Sunday, 5 January 2014
First, a bit of history: copyright laws came into existence when it became technically feasible to reproduce and distribute a work in a commercially valuable manner (a.k.a. the printing press). The legal challenge was how to provide adequate protection for both the author of the work and the new kid on the block, the publisher, whom together with the book retailers became the intermediating party between the author and the market of end users (a.k.a. the reader). This paradigm of the tripartite relationship between and among the author, the publisher and the reader still holds true to this very day (though online self-publishing suggests that some change is on the way, at least for certain kinds of content).
However, the paradigm is not apt in all of its particulars for all forms of copyright-protected content. Perhaps the best example of this is the commercial rise of the movie. Here the production house, unlike the lone author, served as the creator in the aggregate of the movie. Until the 1970s, the primary form of distribution was the movie theatre (which may have also been related to the movie production house itself, unless local competition laws stepped in). The movie theatre differed from the book publisher primarily because it not merely distributed the movie by screening it to patrons, but it also provided a certain kind of viewer experience in doing so. The attraction of the viewer experience enabled the theatre also to reap attractive margins from the sale of concessions to the captive patrons.
Since the 1970s, however, we have seen this commercial paradigm break down in part. First, the rise of the videocassette market enabled the viewer to replace the movie theatre with the comforts of his own home. In a cost-benefit analysis, the viewer was sometimes prepared to forego the movie theatre experience for the reduced expense of renting (or even owning) a copy of a movie, once the viewer made the initial outlay of the video player itself, especially if the entire family was gathered around to watch the movie. During the past decade, online distribution of movies to various home display devices has come to challenge the video player. But whether the video player, the computer screen, or the tablet, the result is the same for the cinema owner, namely he is being totally bypassed in the distribution function.
here, discusses some of the industry’s most recent efforts. In the main, the industry is trying to improve the viewer experience since, at the end of the day, this is its major competitive advantage over home or other personal viewing. They are seeking to do this in two ways. First, movie houses are seeking to go beyond traditional movie screening, to create what is described as “event cinema”. For instance, the article describes how the 50th-anniversary episode of the BBC’s “Doctor Who” series was being shown at the same time on 800 wide screens in 20 countries, replete with 3D theatre-seat functionality. Event cinema experiences are being extended to sporting and musical events, such as grand opera, as well as even museum exhibitions that are no longer showing at the museum itself. Even more far afield is the proposal that theatres make themselves available during off-hours to enable video-game players to show their wares on a full-sized cinema screen (this seeking to make use of cinema down-time suggests the motivation that led companies such as Amazon to rent out its unused computer capabilities, fuelling the rise of the computer cloud industry ). As observed, “We are not trying to display contents on the big screen. All we are trying to do is make better use of the assets we have.”

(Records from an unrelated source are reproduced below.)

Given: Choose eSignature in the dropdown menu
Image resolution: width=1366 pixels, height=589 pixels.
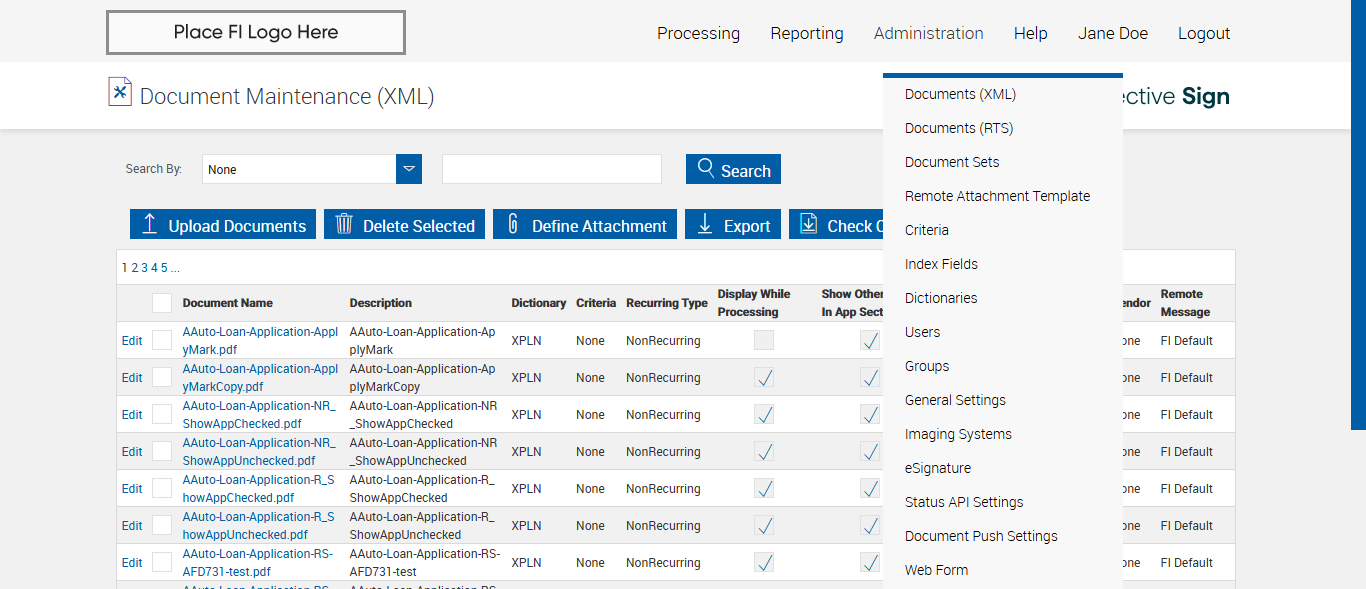Looking at the screenshot, I should click(x=938, y=468).
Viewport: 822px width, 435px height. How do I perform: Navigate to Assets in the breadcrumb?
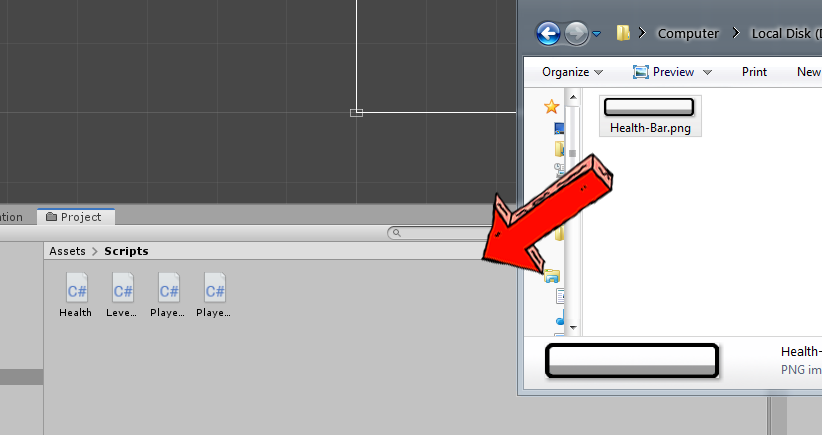point(67,251)
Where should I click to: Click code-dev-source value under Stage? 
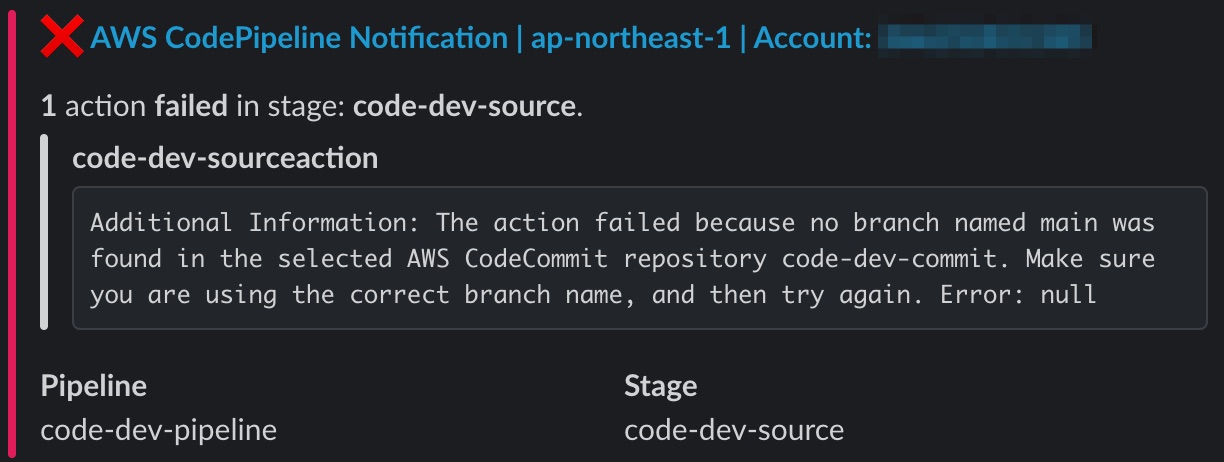point(734,430)
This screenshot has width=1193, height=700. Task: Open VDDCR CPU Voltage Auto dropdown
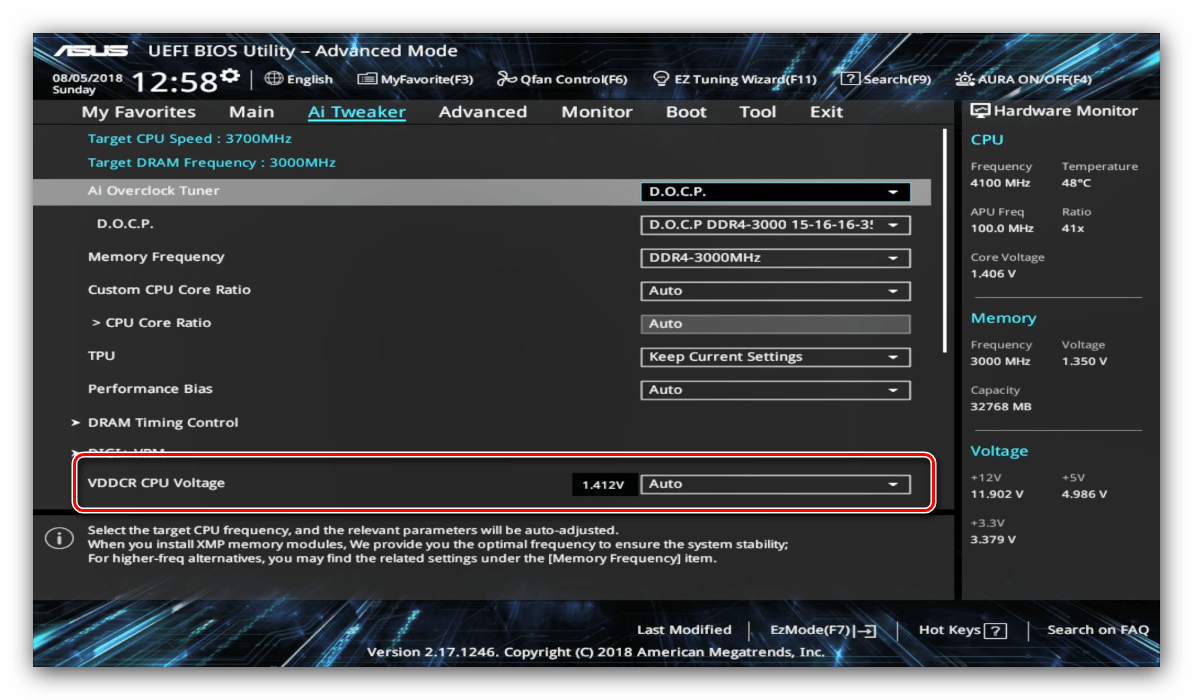[x=775, y=484]
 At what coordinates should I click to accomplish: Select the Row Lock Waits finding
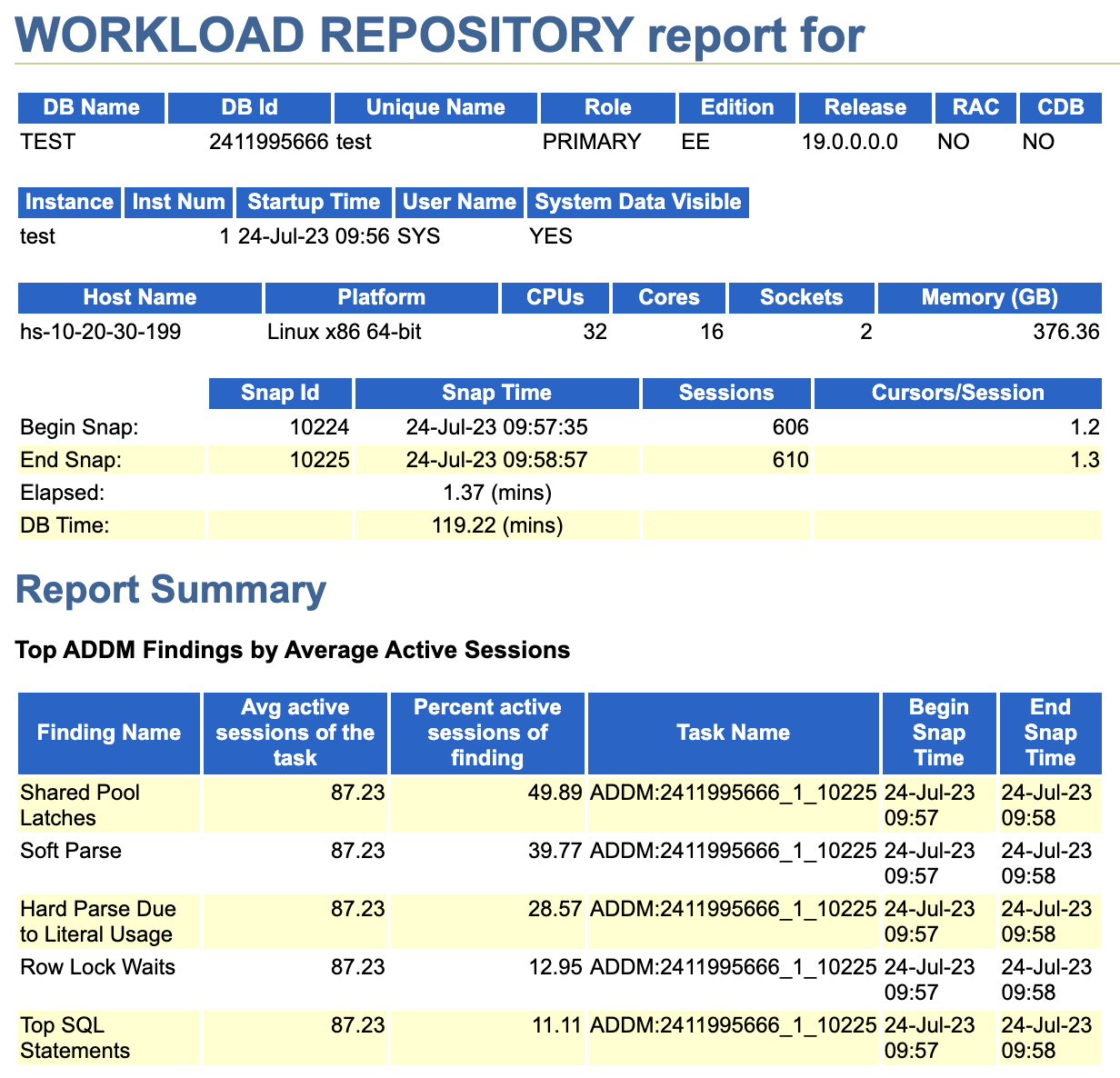(x=97, y=967)
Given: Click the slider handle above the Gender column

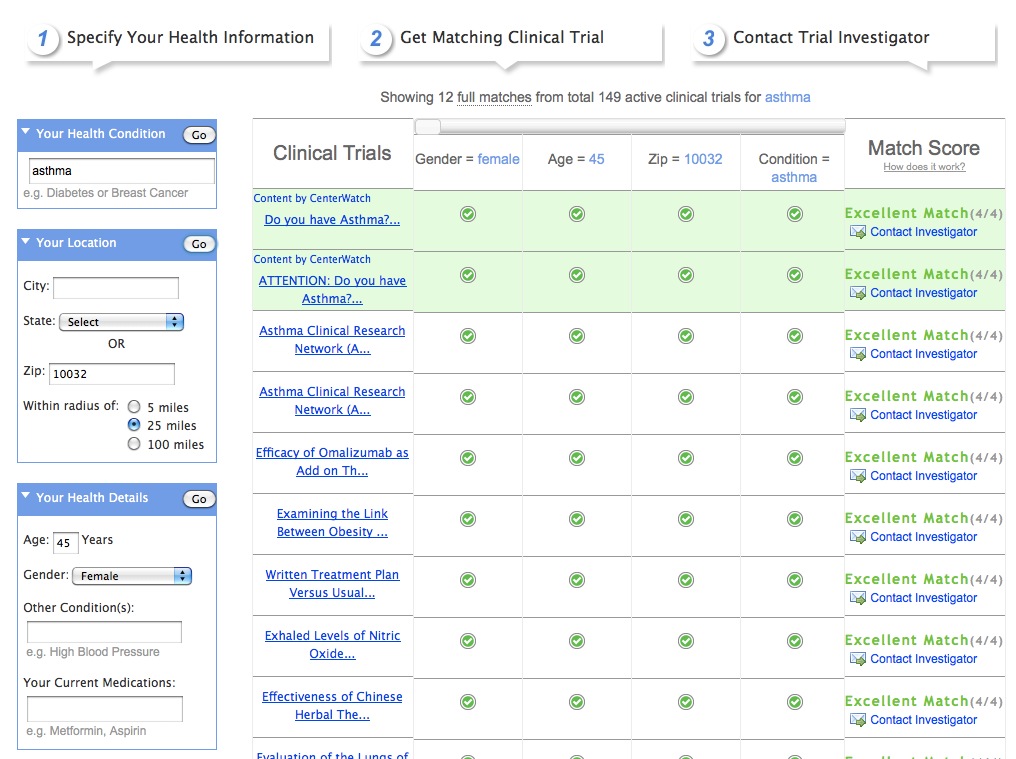Looking at the screenshot, I should click(x=428, y=126).

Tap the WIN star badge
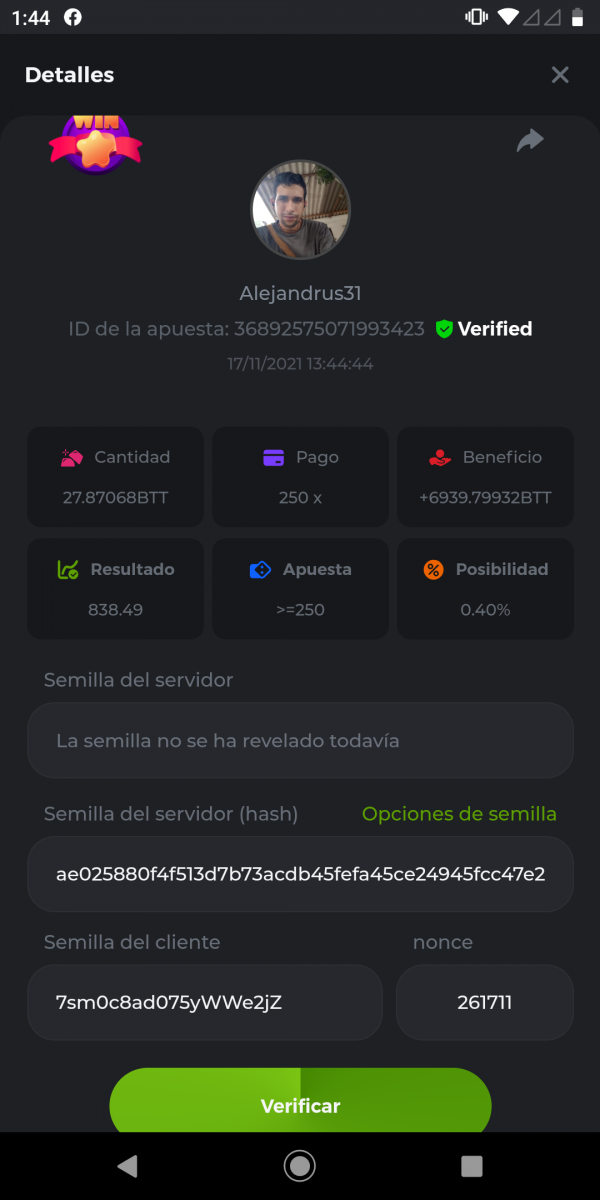[x=95, y=143]
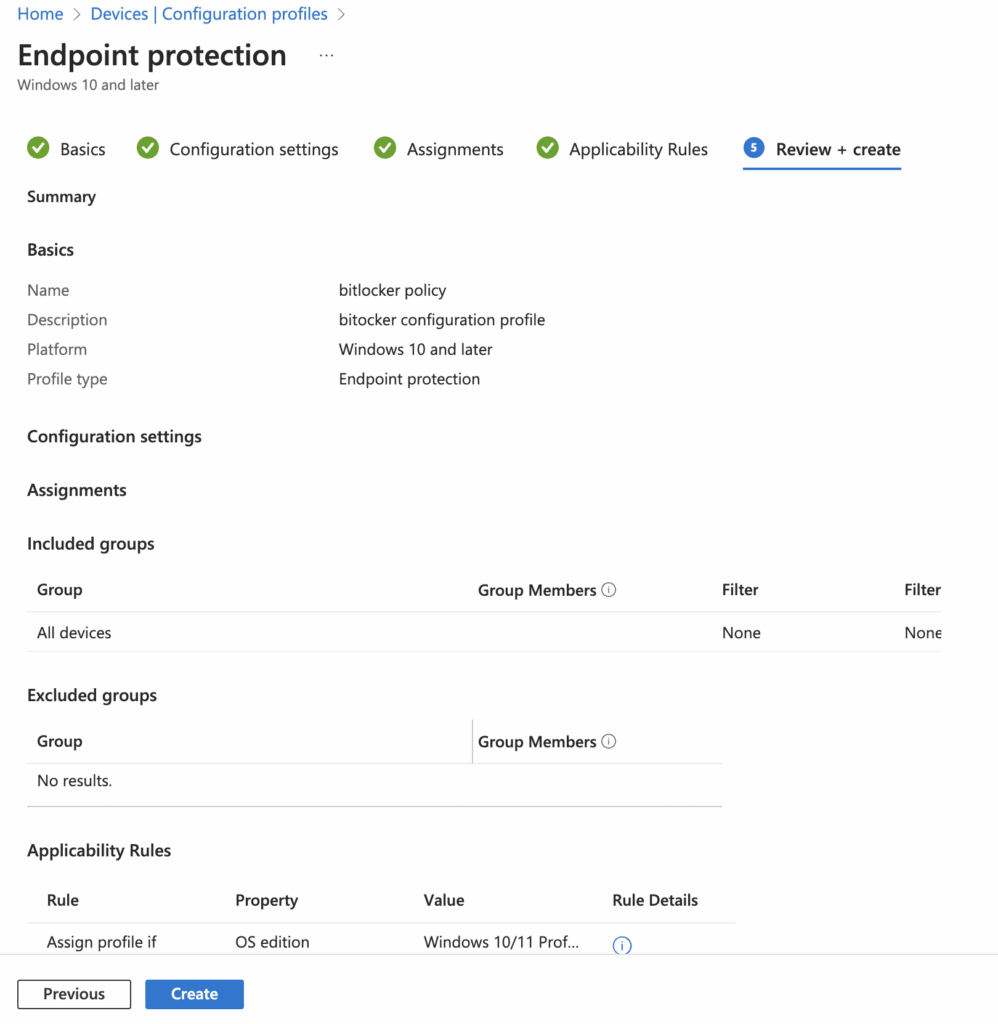Screen dimensions: 998x1024
Task: Click the green checkmark on the Basics step
Action: point(38,148)
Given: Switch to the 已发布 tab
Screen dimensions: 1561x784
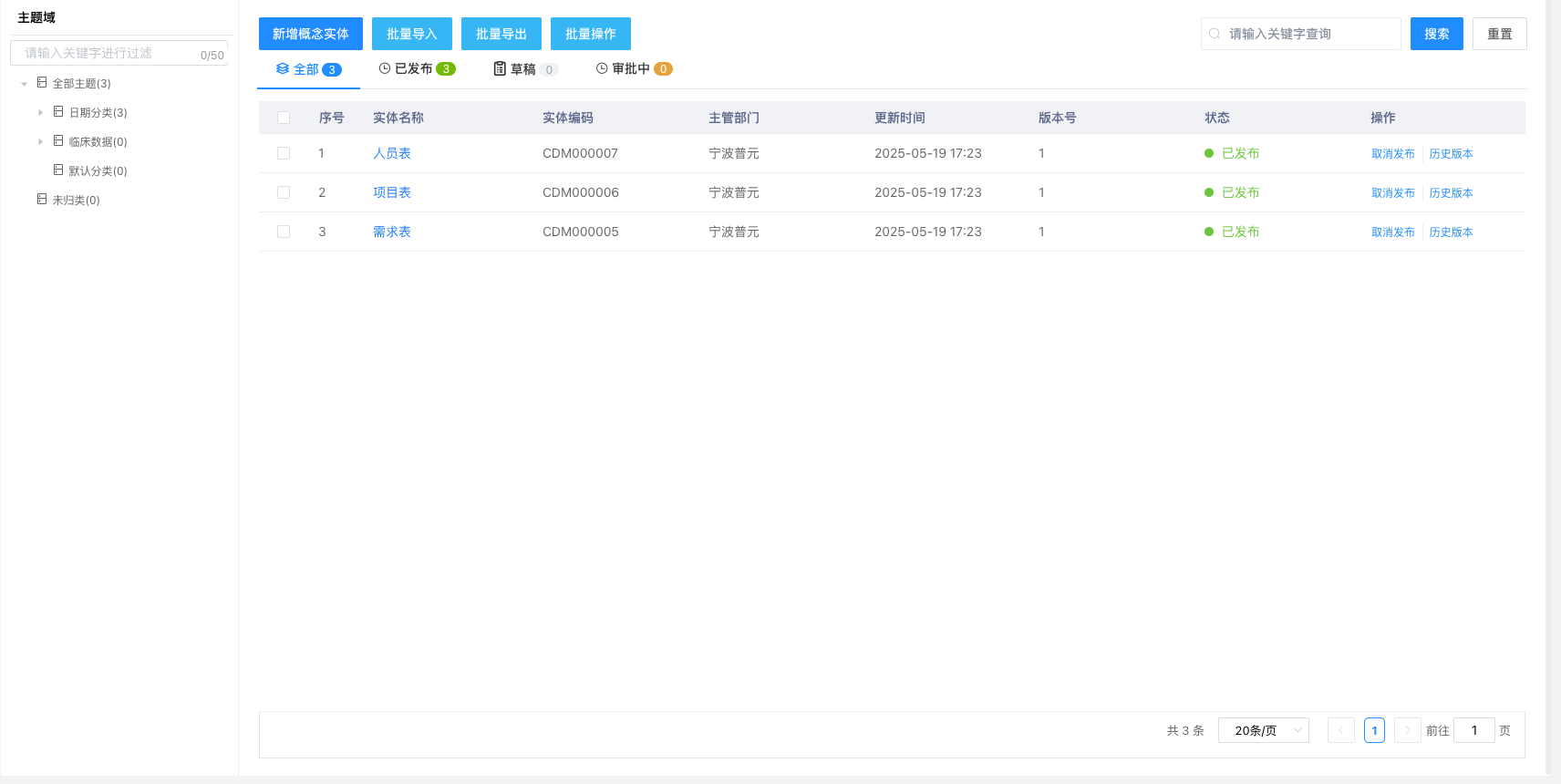Looking at the screenshot, I should pos(417,68).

Second, they are seeking to improve the physical setting at the cinema itself. Thus one chain is offering plush, reclining seats, which may in the aggregate decrease the number of seats in the theatre by up to two-thirds, but may well increase the occupancy rate by a significant percentage and increase overall revenues by charging commensurately higher prices. Others are seeking to augment the traditional fare of popcorn and a soft drink with liquor (if permitted) and full, fancy meals. Leveraging the viewer experience is a galaxy away from the early days of book publishing. Even in our own time, the efforts of the neighbourhood book store, and even the book chains, to translate the bookstore experience into a commercially viable strategy has not in the main succeeded. But the consumer experience with respect to traditional book-buying was never as central to the business model as it has been to the cinema industry. How well the industry succeeds in creating a commercially viable 21st century cinema experience may well determine the long-term viability of the industry.